## SOURCE EXCERPT
English Wikipedia has an article on:
Wikipedia

Etymology

From Middle English apocalips, from Latin apocalypsis, from Ancient Greek ἀποκάλυψις (apokálupsis, revelation, literally uncovering), from ἀπό (apó, back, away from) and καλύπτω (kalúptō, I cover). The sense evolution to "catastrophe, end of the world" stems from the depiction of such events in the biblical Book of Revelation, also called the Apocalypse of (i.e. Revelation to) John.

Pronunciation

  • (UK) IPA(key): /əˈpɒkəlɪps/
  • Audio (Southern England):(file)
  • (US) IPA(key): /əˈpɑkəlɪps/
  • Hyphenation: a‧poc‧a‧lypse

Noun

apocalypse (plural apocalypses)

  1. A revealing, especially a prophecy of, or the unfolding of, supernatural events.
    Synonym: revelation
    The early development of Perl 6 was punctuated by a series of apocalypses by Larry Wall.
  2. A huge disaster; a cataclysmic event; destruction or ruin of large scope and scale.

## CHALLENGE
From the apocalypse entry above, return the passage starting with "From Middle English" and going on through "apocalypse (plural apocalypses)", copied word for word.

## SOURCE MATERIAL
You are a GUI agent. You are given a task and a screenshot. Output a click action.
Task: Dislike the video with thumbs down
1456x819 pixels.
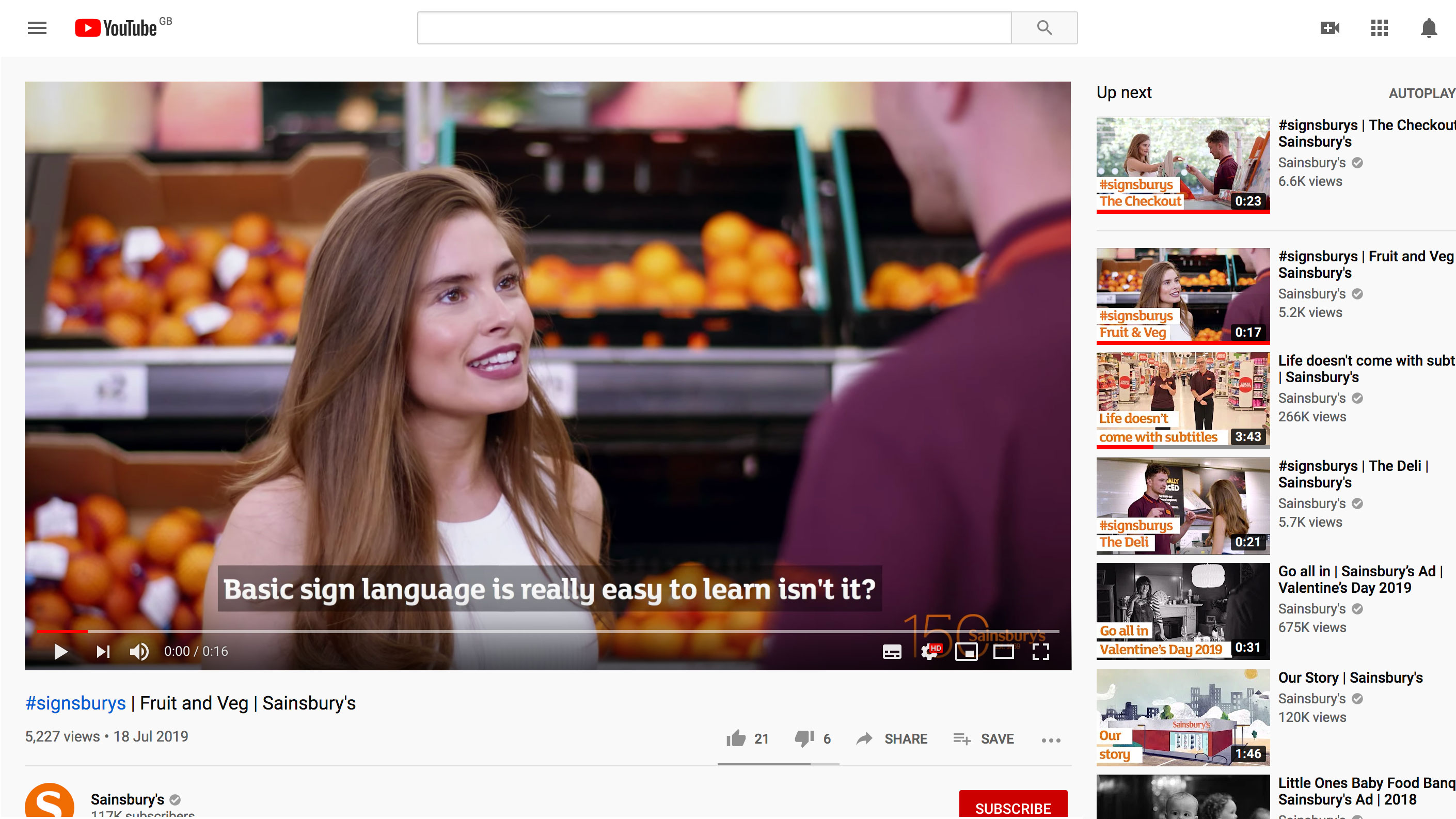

## RESULT OF THIS EXERCISE
From Middle English apocalips, from Latin apocalypsis, from Ancient Greek ἀποκάλυψις (apokálupsis, revelation, literally uncovering), from ἀπό (apó, back, away from) and καλύπτω (kalúptō, I cover). The sense evolution to "catastrophe, end of the world" stems from the depiction of such events in the biblical Book of Revelation, also called the Apocalypse of (i.e. Revelation to) John.

Pronunciation

  • (UK) IPA(key): /əˈpɒkəlɪps/
  • Audio (Southern England):(file)
  • (US) IPA(key): /əˈpɑkəlɪps/
  • Hyphenation: a‧poc‧a‧lypse

Noun

apocalypse (plural apocalypses)